* SOURCE TEXT:
=-=-=
AI infrastructure demands are reshaping global energy systems. From $7T in projected investments to community resistance, enterprises must plan for compute capacity, data locality, and regulation now.
On a sprawling 485-acre site in King George County, Virginia—roughly the size of 370 football fields—construction crews will soon build one of the world's largest data centers.
The campus, when fully operational, will consume 1.2 gigawatts of electricity. To put that in perspective, this single facility will draw enough instantaneous power to supply one million U.S. homes, equivalent to roughly the entire output of one large nuclear reactor.
The scale is staggering, but the Virginia project represents just one piece of a much larger transformation reshaping the global economy. As artificial intelligence transitions from experimental technology to business-critical infrastructure, the race to build the physical foundation for AI has triggered the most significant infrastructure investments in modern history, reaching as much as $371 billion in 2025 alone.
Globally, demand for AI-related compute power is huge, predicted to cost trillions annually in the next five years. Already, major tech companies are making sweeping moves for data centers and ways to power them. But their strategies aren’t going unchecked; significant citizen-level resistance is fomenting, while geopolitical tensions and regulatory forces also affect the way forward. For the growing number of organizations incorporating AI in their strategies, AI energy management will dictate where/how AI is deployed, as well as new strategic considerations to key into.
The numbers behind AI's infrastructure demands are massive. Research shows that by 2030, data centers are projected to require $6.7 trillion worldwide to keep pace with the demand for compute power. Data centers equipped to handle AI processing loads alone will require $5.2 trillion in capital expenditures, while traditional IT applications will require an additional $1.5 trillion.
=-=-=
* RECORD SET:
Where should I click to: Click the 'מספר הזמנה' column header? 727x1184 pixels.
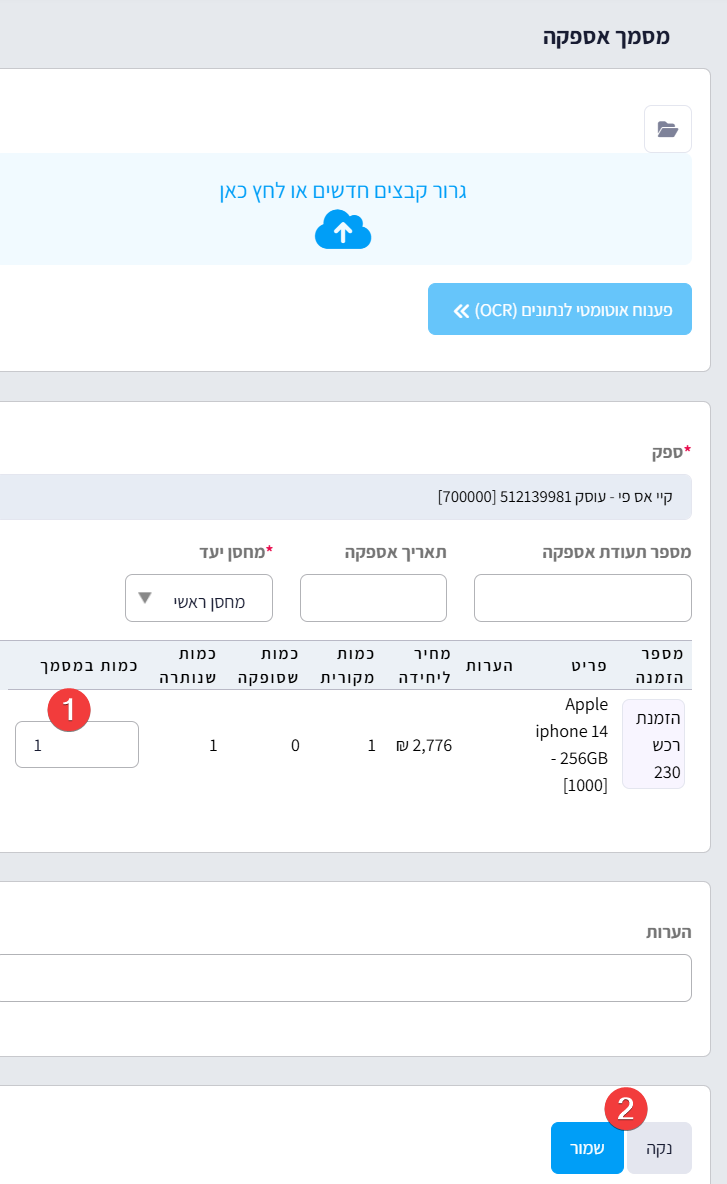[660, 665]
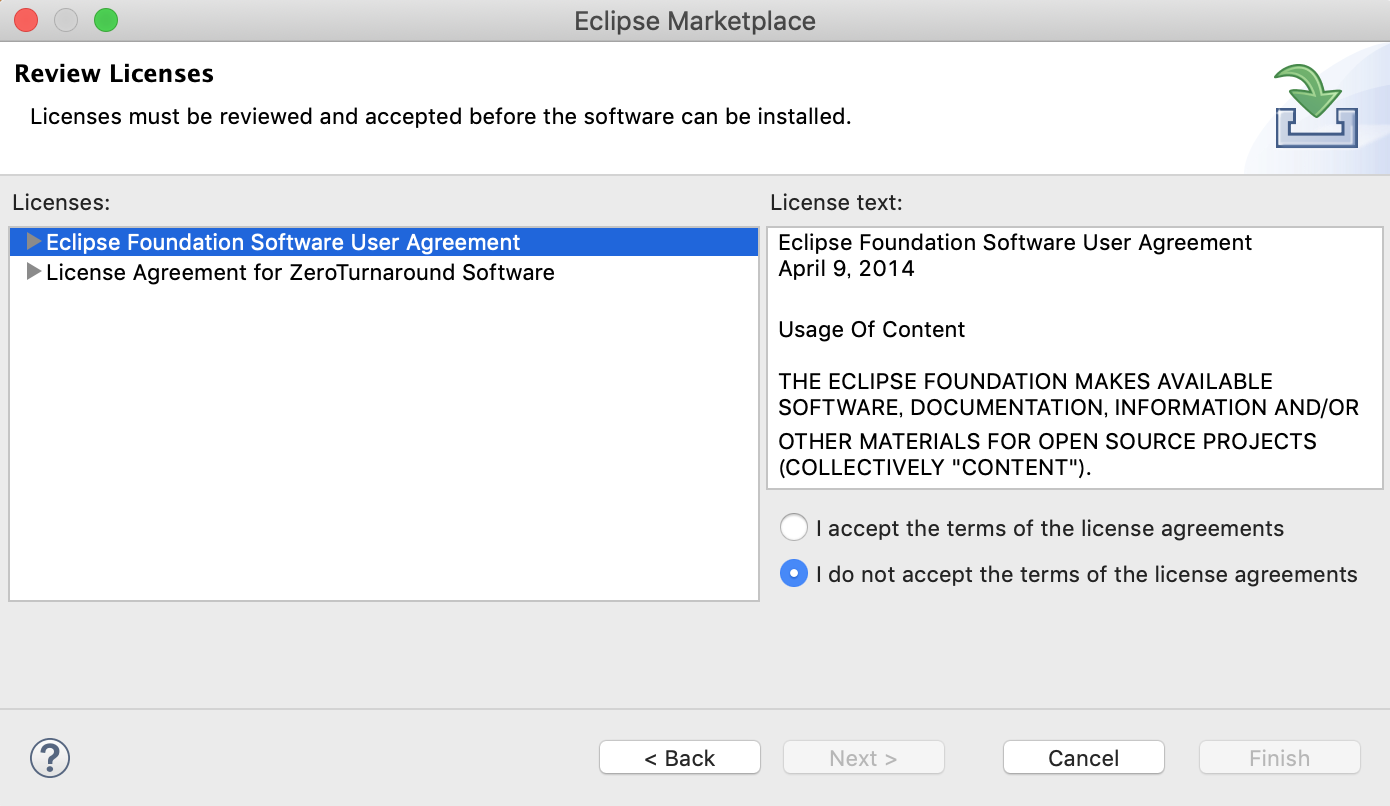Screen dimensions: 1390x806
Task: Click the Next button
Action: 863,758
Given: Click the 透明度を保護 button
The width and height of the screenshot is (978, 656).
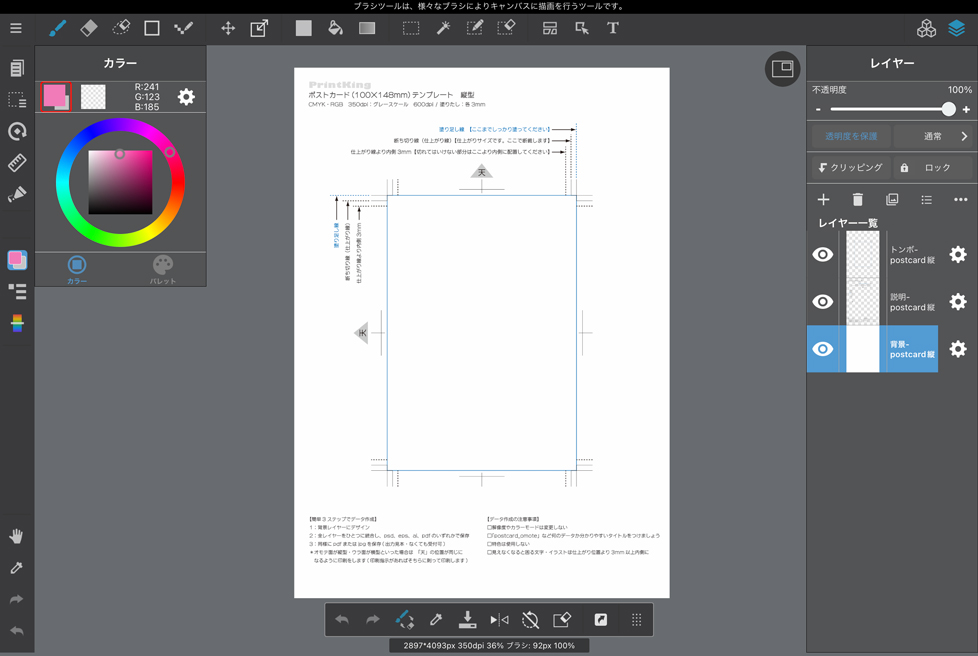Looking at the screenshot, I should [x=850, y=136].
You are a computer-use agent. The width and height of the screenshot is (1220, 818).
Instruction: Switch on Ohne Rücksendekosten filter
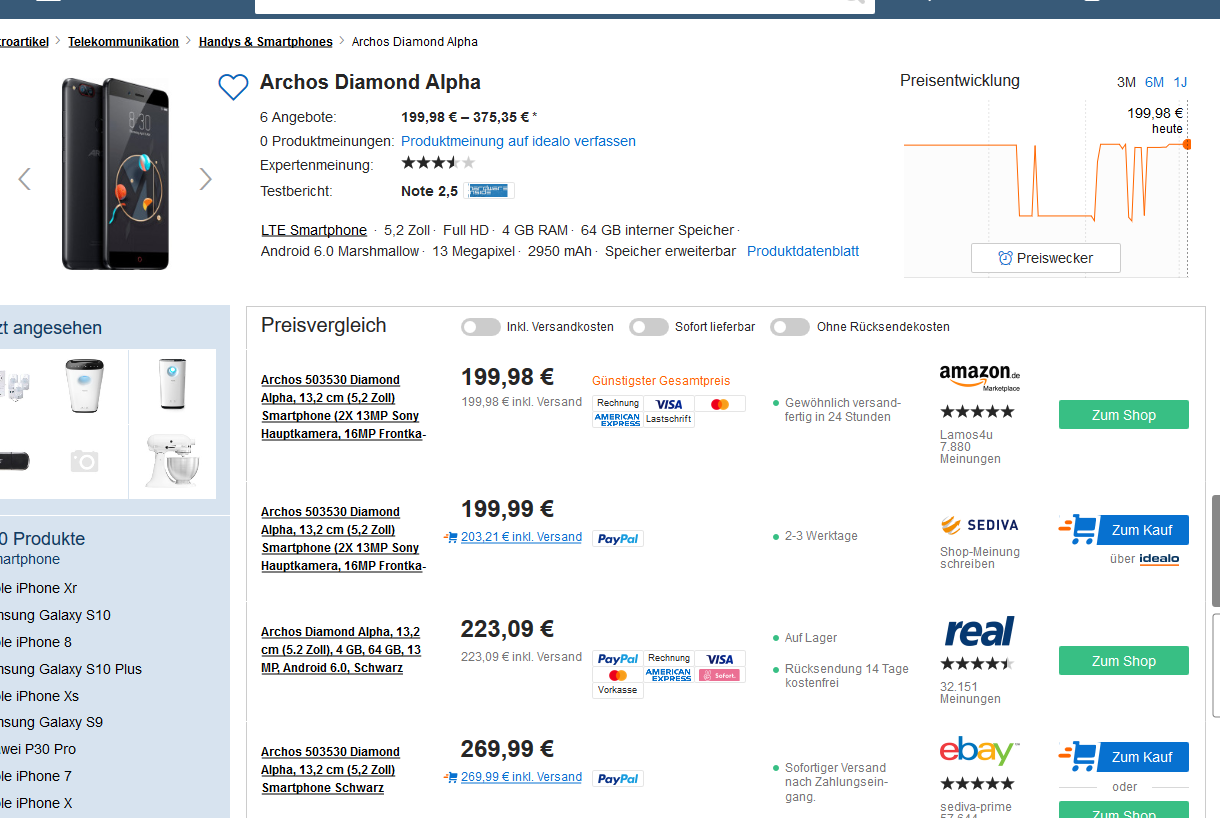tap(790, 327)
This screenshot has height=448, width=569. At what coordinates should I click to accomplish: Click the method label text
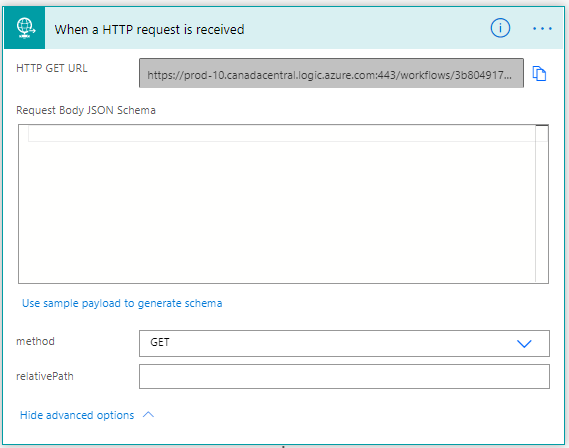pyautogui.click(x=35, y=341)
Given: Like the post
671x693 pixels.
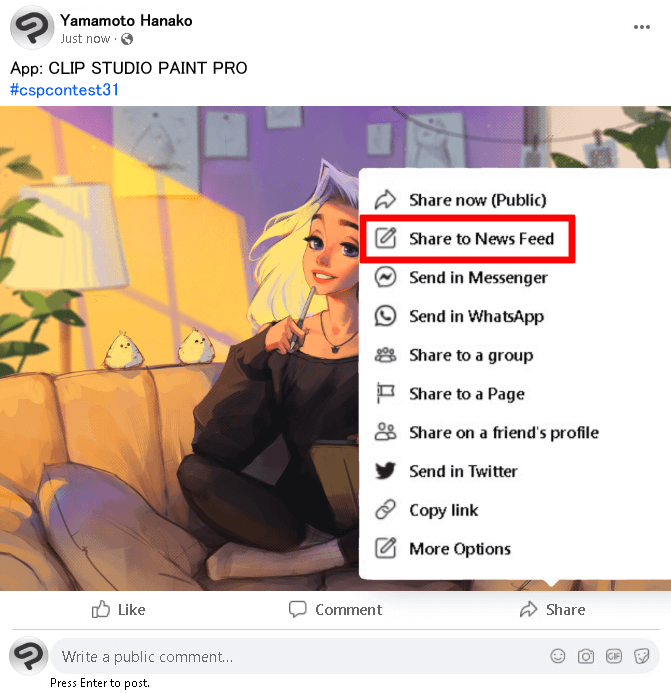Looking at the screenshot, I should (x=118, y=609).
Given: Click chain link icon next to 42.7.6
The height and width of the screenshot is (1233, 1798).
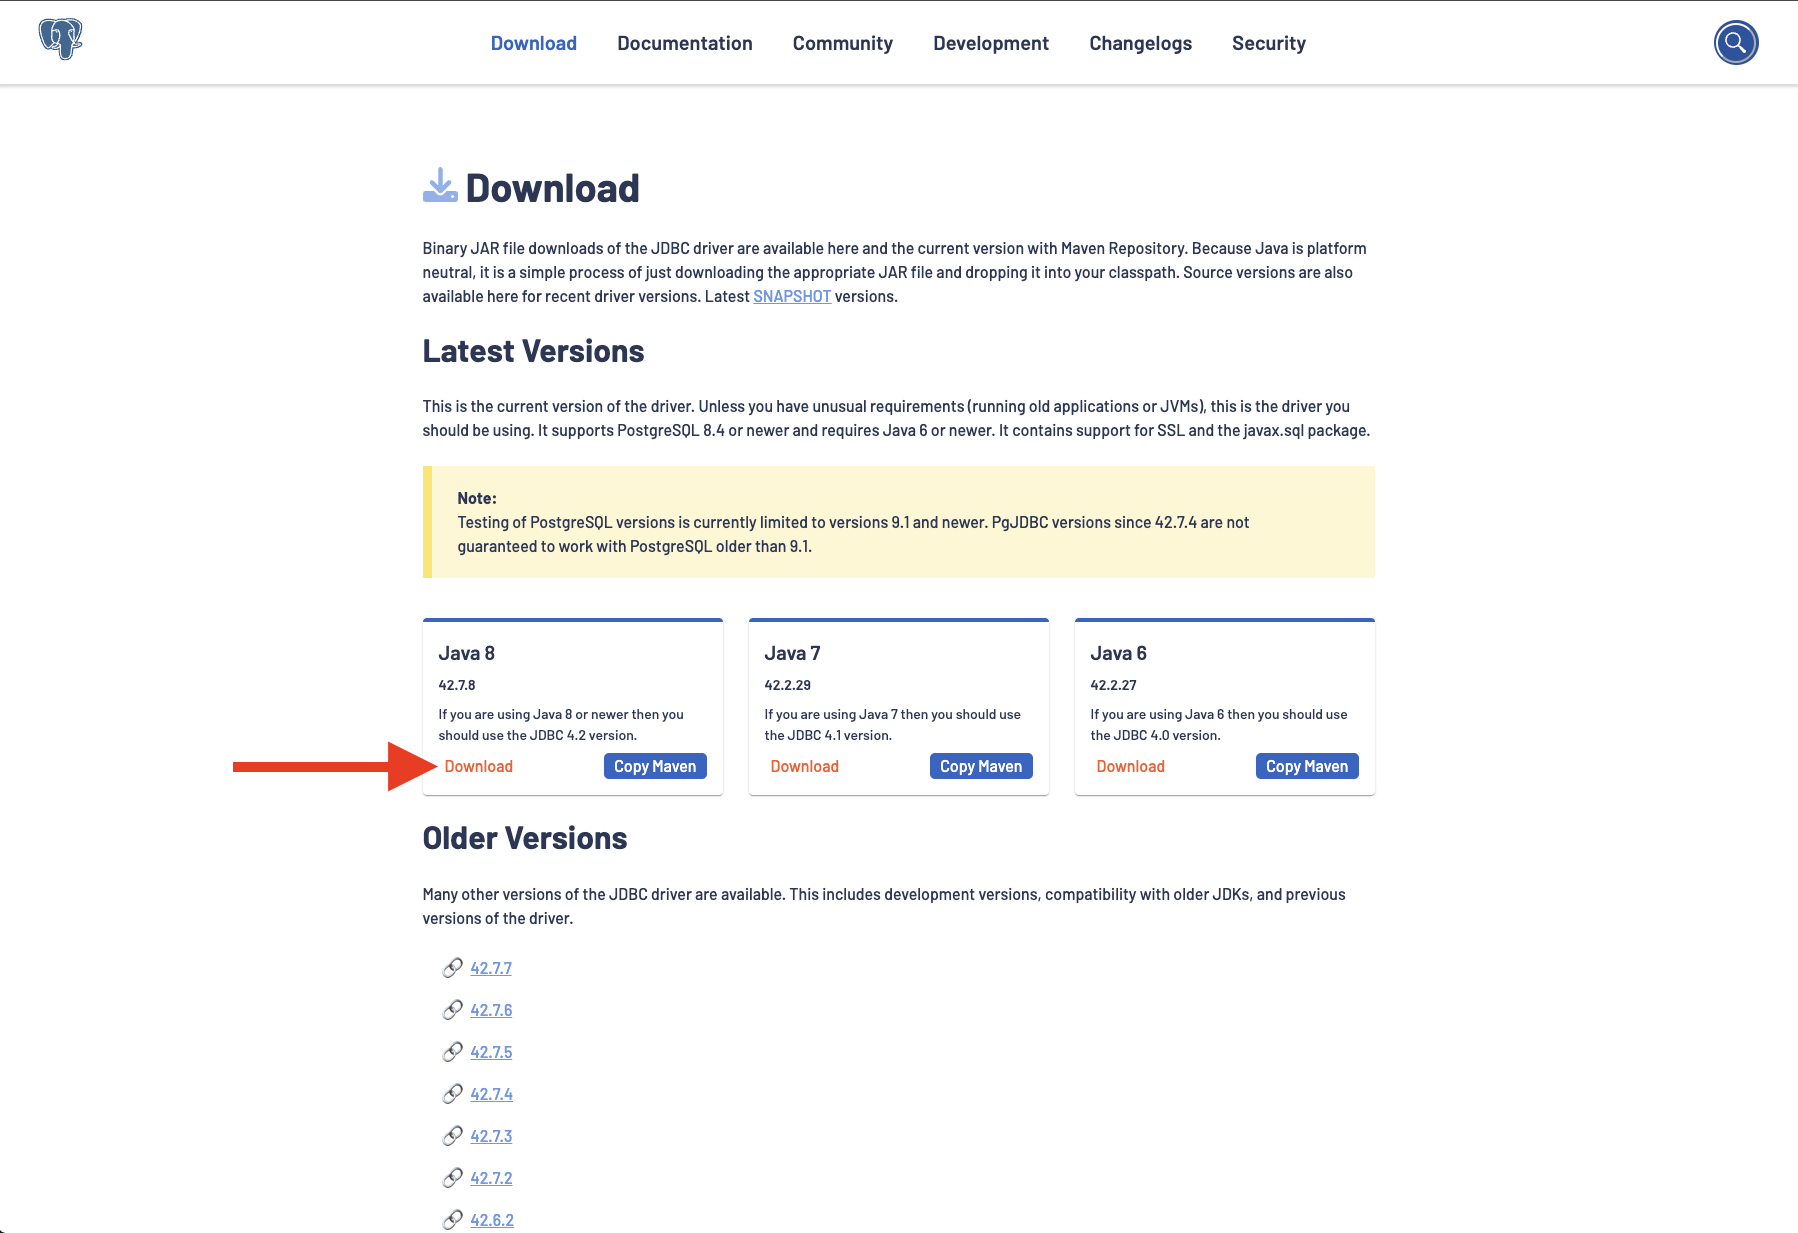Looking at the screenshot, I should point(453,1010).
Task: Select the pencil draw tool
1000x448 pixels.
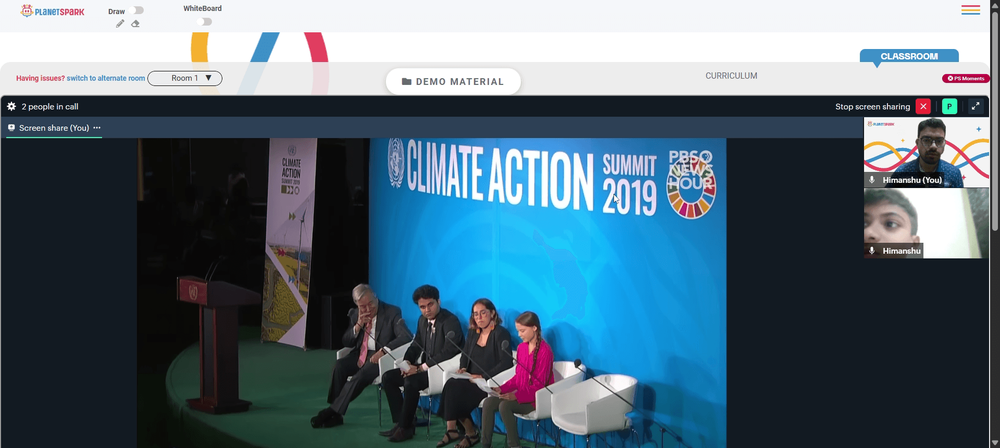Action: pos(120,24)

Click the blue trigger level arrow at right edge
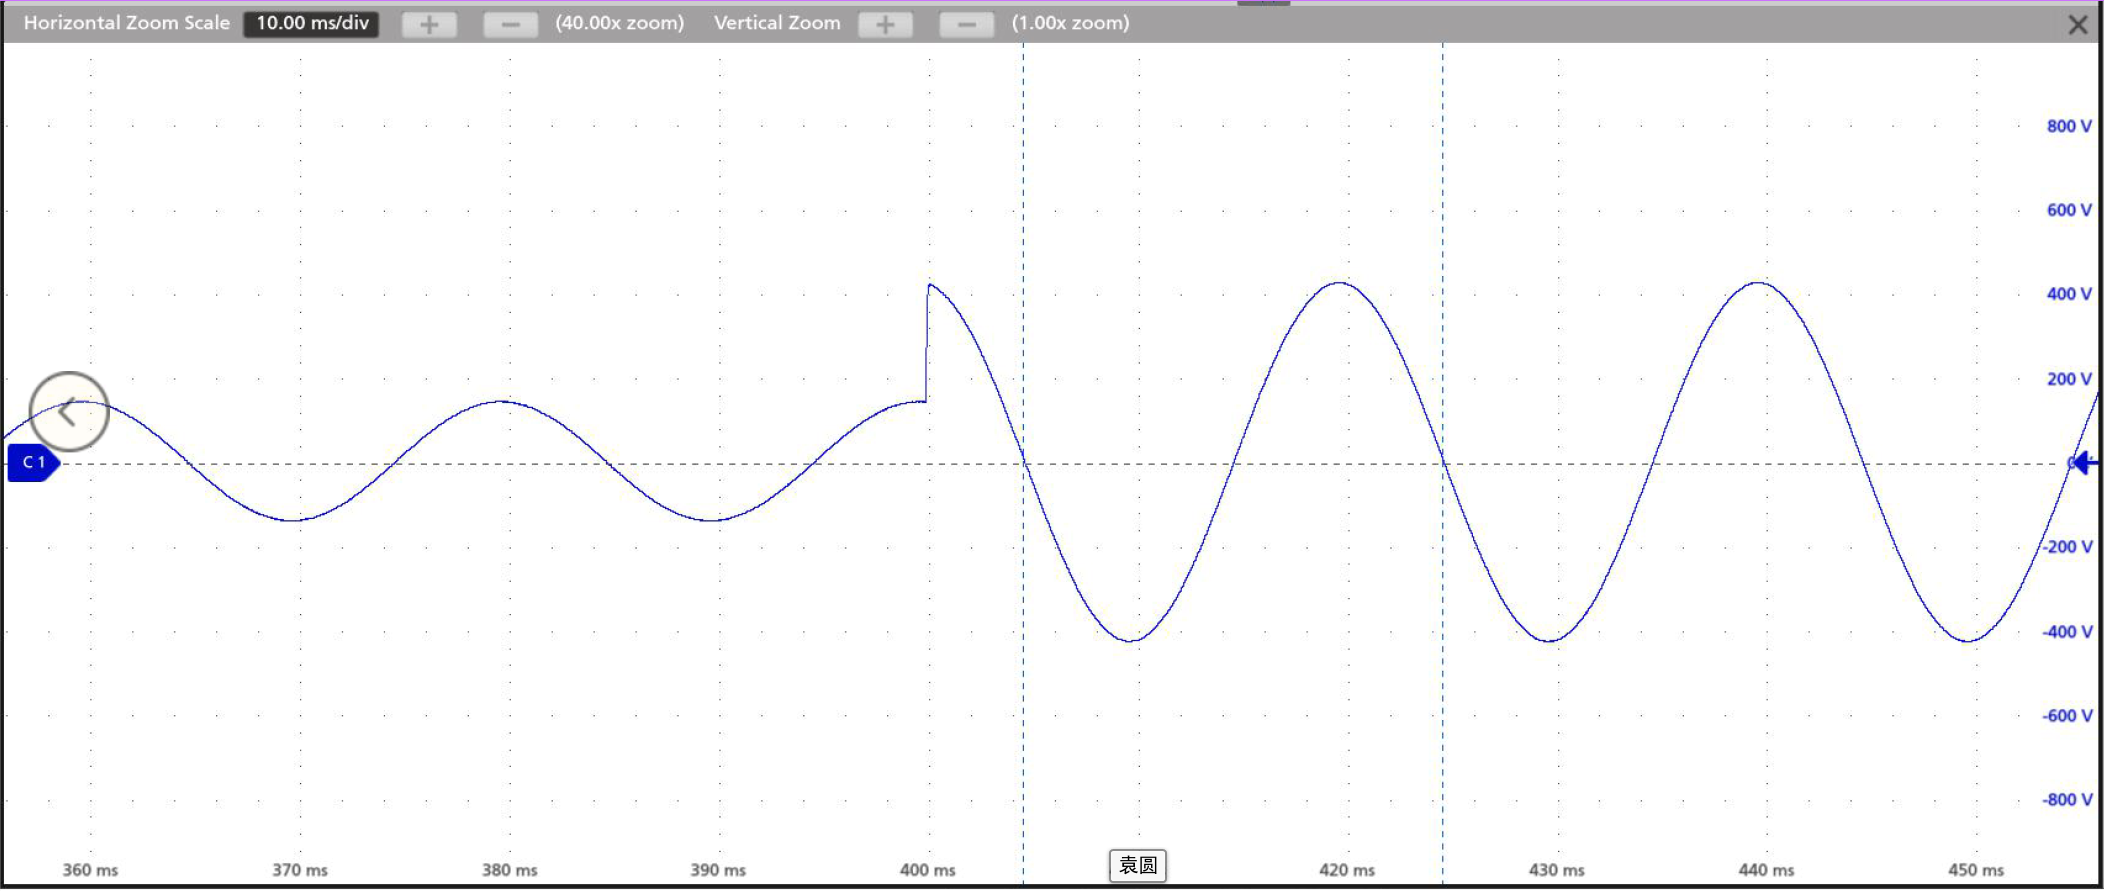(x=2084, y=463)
=-=-=
Can you copy, word for word, the part of the AI energy article that opens with the words containing "Globally, demand for" and closes with "to key into."?

Globally, demand for AI-related compute power is huge, predicted to cost trillions annually in the next five years. Already, major tech companies are making sweeping moves for data centers and ways to power them. But their strategies aren’t going unchecked; significant citizen-level resistance is fomenting, while geopolitical tensions and regulatory forces also affect the way forward. For the growing number of organizations incorporating AI in their strategies, AI energy management will dictate where/how AI is deployed, as well as new strategic considerations to key into.